Non dimentichiamo mai che le leggi contro le “notizie false” di fatto diventano leggi sulle “notizie vere”, e che le notizie veicolano e formano le opinioni. Attenzione: questa è una pratica che siamo soliti attribuire ai regimi totalitari e che, a ben pensare, non vorremmo in democrazia. C’è da meditare non poco. E da lavorare senza posa. Ripassare il mito di Sisifo, e mettercela tutta per continuare a spingere il masso in cima al monte, che poi rotola giù e dobbiamo ricominciare: un lavoro faticoso e senza fine. Ma così è per quel “legno storto” che è l’essere umano: provare a raddrizzarlo significa spezzarlo.
EPILOGO
Insomma, la democrazia, per definizione e pratica reale, non è una società della “certezza e sicurezza totali”. E la scienza non fa i miracoli. Benché tutti desideriamo vivere in condizioni di certezza e sicurezza, pure dobbiamo vigilare per evitare che un giorno ci si svegli in una “democrazia para-totalitaria”, dove aleggia un clima orwelliano ma tanto più sofisticato da non rendercene nemmeno conto. Abbracciati a tanta scienza, tecnologia, verità e libertà di pensare come vuole la “libertà obbligatoria” di oggi. E domani? Domani è un altro giorno, si vedrà – direbbe Gaber.

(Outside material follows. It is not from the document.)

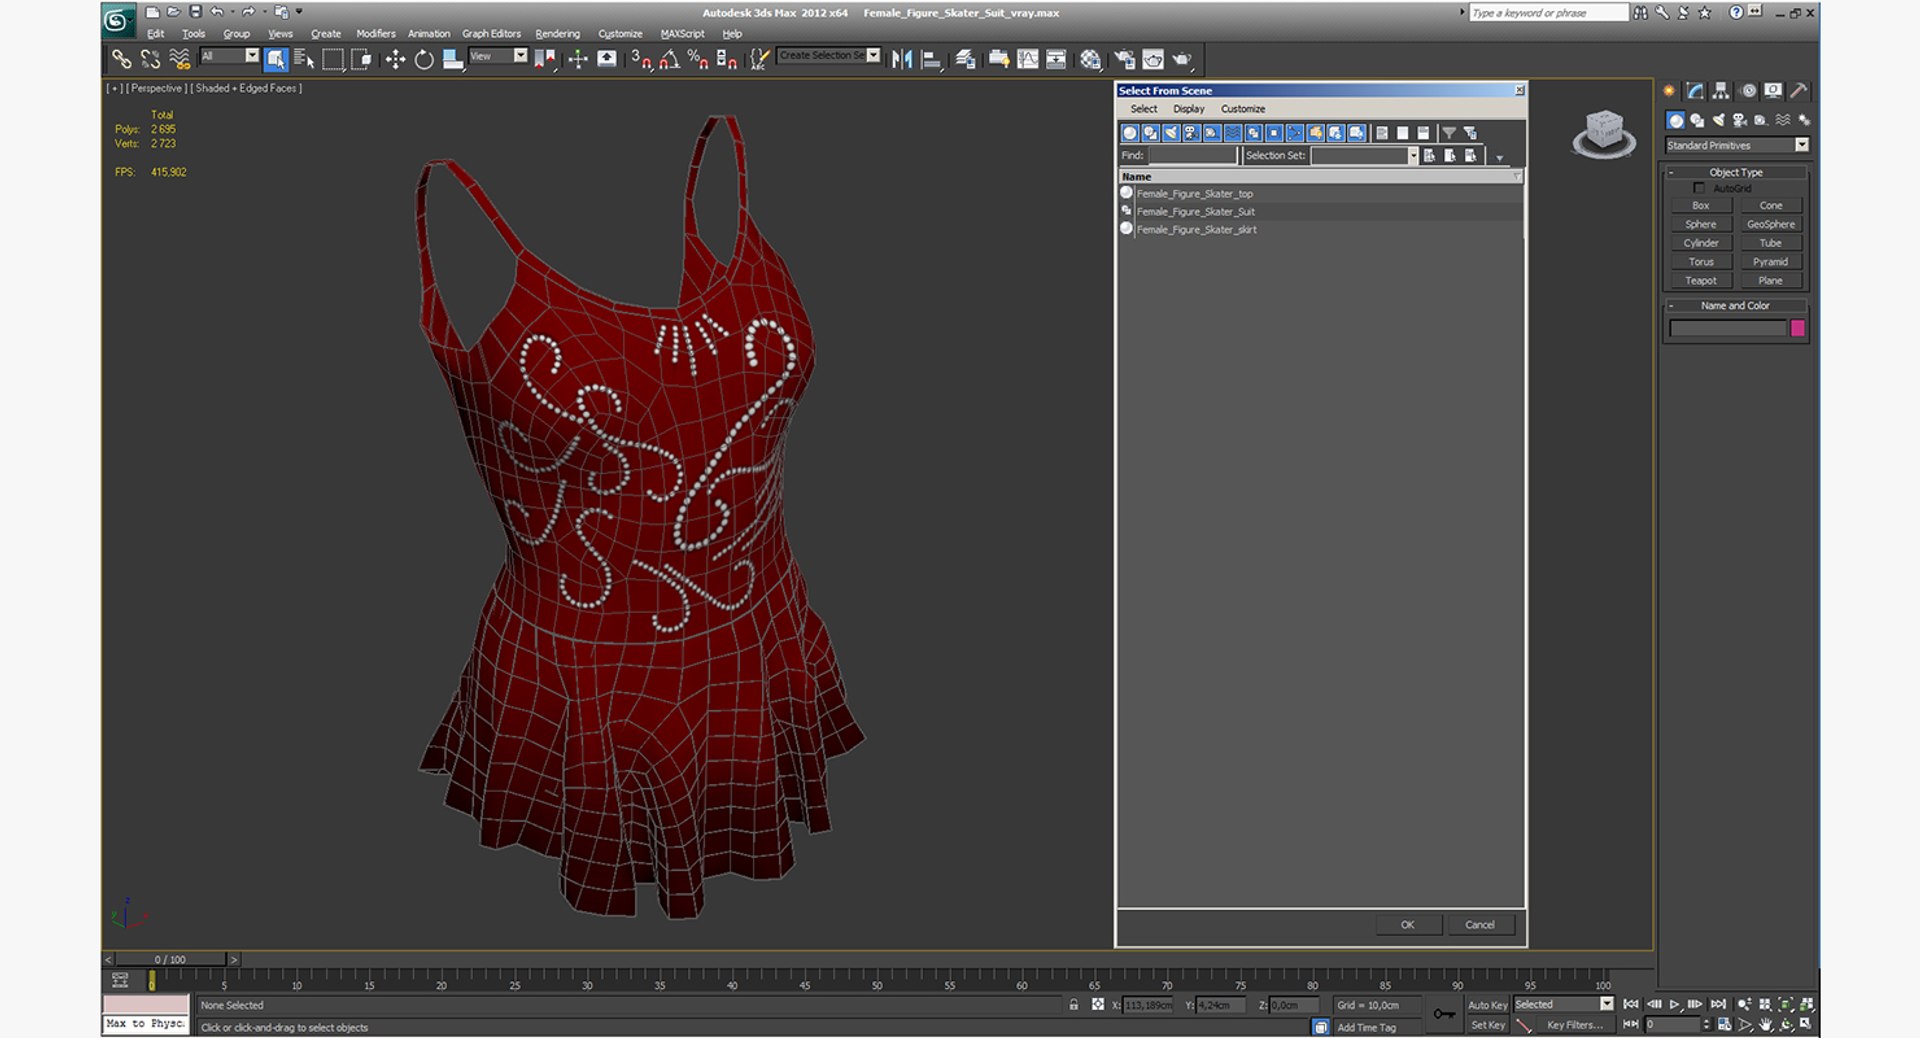Select the Rotate transform tool

[x=424, y=60]
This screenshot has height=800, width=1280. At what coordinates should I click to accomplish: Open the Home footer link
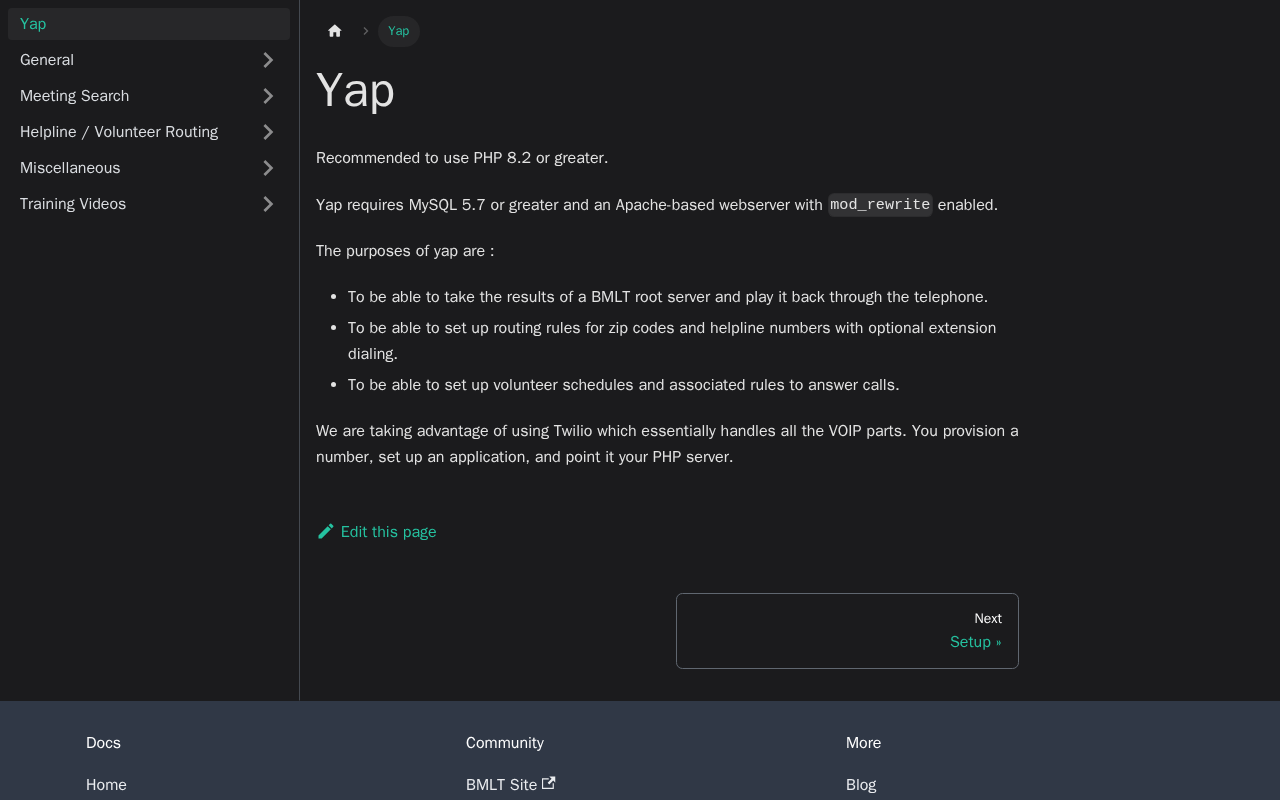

Tutto questo induce a riflettere su come siano complicati i rapporti tra scienza e verità, tra scienza e politica, tra opinione, menzogna e libertà. Tutto questo vale anche in tempi di coronavirus. Ma valeva anche prima e lo stesso sarà dopo. Vale sempre. E richiede una più sana alleanza tra scienza e politica, tra comunicazione e libertà. Le leggi possono aiutare se ben calibrate e meditate. La cultura e l’educazione anche, e di più ancora. Ma dobbiamo investirci molte risorse: della finanza, dell’intelletto, dei valori. Anche questa è una never ending story.